The De-Dollarization Hammer Drops
Forget subtle shifts—this is a direct order. Chinese financial institutions are now under mandate to dramatically reduce their holdings of US government debt. It's not a suggestion; it's a strategic redeployment of capital on a geopolitical scale. The message to Washington is clear: the era of unquestioned dollar dominance is getting a rewrite.
BRICS Backbone Gets Real
This isn't isolated financial housekeeping. It's the muscle behind the BRICS bloc's long-stated ambition to build an alternative financial architecture. Moving reserves out of Treasuries frees up billions to flow into the coalition's own development projects, currency swap networks, and shared liquidity pools. It's about building a system that doesn't pass through New York.
The Ripple You Can't Ignore
When one of the world's largest creditors starts selling, the math changes for everyone. Expect higher borrowing costs for the US, more volatility in the bond market, and a frantic search for alternative 'safe' assets. Global capital maps are being redrawn in real-time—and traditional portfolio managers are left playing catch-up. (Another win for the spreadsheet jockeys who think diversification means choosing between different shades of government bonds.)
The financial world's center of gravity is lurching east. Buckle up.
BRICS: China’s US Treasuries Could Soon See a Decline

BRICS member China now holds close to $298 billion worth of US dollar-denominated assets in its central bank, according to data from the State Administration of Foreign Exchange, but how much of these are in Treasuries is not publicly reported. The People’s Bank of China (PBOC) and the National Financial Regulatory Administration (NFRA) have not disclosed the information.

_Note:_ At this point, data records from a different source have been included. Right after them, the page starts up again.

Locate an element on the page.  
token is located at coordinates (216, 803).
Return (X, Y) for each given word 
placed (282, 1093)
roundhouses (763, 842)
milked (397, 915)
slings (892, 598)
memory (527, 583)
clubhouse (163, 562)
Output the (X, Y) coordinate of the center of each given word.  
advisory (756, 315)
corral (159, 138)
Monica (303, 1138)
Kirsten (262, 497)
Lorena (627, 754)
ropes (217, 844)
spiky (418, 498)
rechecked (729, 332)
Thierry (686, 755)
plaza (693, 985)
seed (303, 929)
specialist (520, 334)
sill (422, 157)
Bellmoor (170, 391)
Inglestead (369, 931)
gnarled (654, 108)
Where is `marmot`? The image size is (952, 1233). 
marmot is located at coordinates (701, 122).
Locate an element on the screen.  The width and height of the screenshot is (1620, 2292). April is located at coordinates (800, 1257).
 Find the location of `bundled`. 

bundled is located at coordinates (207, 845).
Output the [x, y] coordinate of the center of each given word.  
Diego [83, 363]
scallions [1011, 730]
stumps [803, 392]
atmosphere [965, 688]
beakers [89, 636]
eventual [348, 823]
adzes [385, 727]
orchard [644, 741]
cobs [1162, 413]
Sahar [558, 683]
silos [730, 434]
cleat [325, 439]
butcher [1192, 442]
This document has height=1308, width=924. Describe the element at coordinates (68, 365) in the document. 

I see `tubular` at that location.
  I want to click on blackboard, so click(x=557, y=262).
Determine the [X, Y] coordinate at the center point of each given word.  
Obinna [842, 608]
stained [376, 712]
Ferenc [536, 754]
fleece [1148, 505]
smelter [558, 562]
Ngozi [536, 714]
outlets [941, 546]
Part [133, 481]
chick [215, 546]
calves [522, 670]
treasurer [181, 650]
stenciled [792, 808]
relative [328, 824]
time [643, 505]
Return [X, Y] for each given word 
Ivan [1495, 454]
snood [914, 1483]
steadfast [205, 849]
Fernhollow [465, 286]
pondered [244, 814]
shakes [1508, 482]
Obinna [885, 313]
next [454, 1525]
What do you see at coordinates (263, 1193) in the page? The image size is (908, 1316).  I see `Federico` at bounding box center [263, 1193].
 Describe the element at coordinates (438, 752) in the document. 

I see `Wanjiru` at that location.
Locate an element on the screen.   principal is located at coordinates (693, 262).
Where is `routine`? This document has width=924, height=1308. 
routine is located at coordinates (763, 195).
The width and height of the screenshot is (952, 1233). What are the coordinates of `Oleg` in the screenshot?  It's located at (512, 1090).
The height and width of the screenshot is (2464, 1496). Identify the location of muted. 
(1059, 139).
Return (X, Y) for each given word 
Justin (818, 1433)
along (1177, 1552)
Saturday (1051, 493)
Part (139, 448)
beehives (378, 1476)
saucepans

Apart from China and other BRICS countries, and top fund managers, global investors are also questioning the role of US Treasuries. Washington’s fiscal discipline is increasingly worrisome as the National debt is racing towards $40 trillion. The dollar has also weakened since TRUMP took office, as the DXY index is struggling to climb above 100.
The worries increased after Trump indicated that he’s comfortable with the US dollar’s decline. He brushed off all concerns regarding the fall of the USD, despite it reaching its lowest levels since 2022. Therefore, China and BRICS countries are cutting down on US Treasuries before it is too late to initiate damage control.